Oliver Stone’s Platoon provides a glimpse into the shock and horror of war. The 1986 film follows a young, innocent recruit’s journey to become a disillusioned, hardened, and dazed soldier. Platoon’s hard-hitting story and performances by its actors will leave an ineffaceable mark on viewers.
The movie’s story follows Chris Taylor, a young recruit who willingly waived his college education so he could fight in Vietnam. Taylor desires to be anonymous, and the military offers just that and allows him to start afresh. However, when he arrives, he quickly realizes that war is not glorious. When a power struggle erupts between two non-commissioned officers (NCOs) in his platoon, the lines between ally and enemy are quickly blurred.
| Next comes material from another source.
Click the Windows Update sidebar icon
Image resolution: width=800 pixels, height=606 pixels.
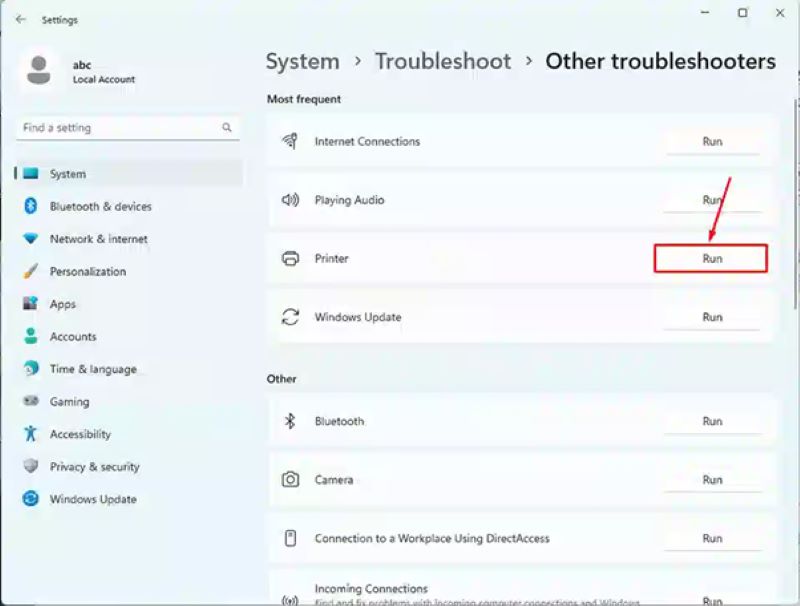coord(31,499)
Platoon does not waste any time in its introduction. The film drops viewers directly onto the landing pad as Taylor of Bravo Company arrives in theater. One of the first sights Taylor witnesses are body bags being unloaded and a group of dazed looking men who are just returning from the jungle. The film then guides viewers as they witness the bright-eyed Taylor become like the very men he saw upon his arrival. As such, the story comes full circle and it does so without dropping any beats. This is not to say that the film is non-stop wartime action, there are plenty of combat sequences, but a key focus of the movie are psychological aspects of war.
In addition to “traditional war elements,” the film also depicts how a theater of operations can quickly spiral into a cesspool of war crimes. This is communicated in a very strong and haunting manner. Taylor narrates segments throughout the movie as he pens a letter to his grandmother. This device at once communicates Taylor’s inner struggle as developments unfold, helps viewers understand the context and situation. It also appropriately progresses the narrative.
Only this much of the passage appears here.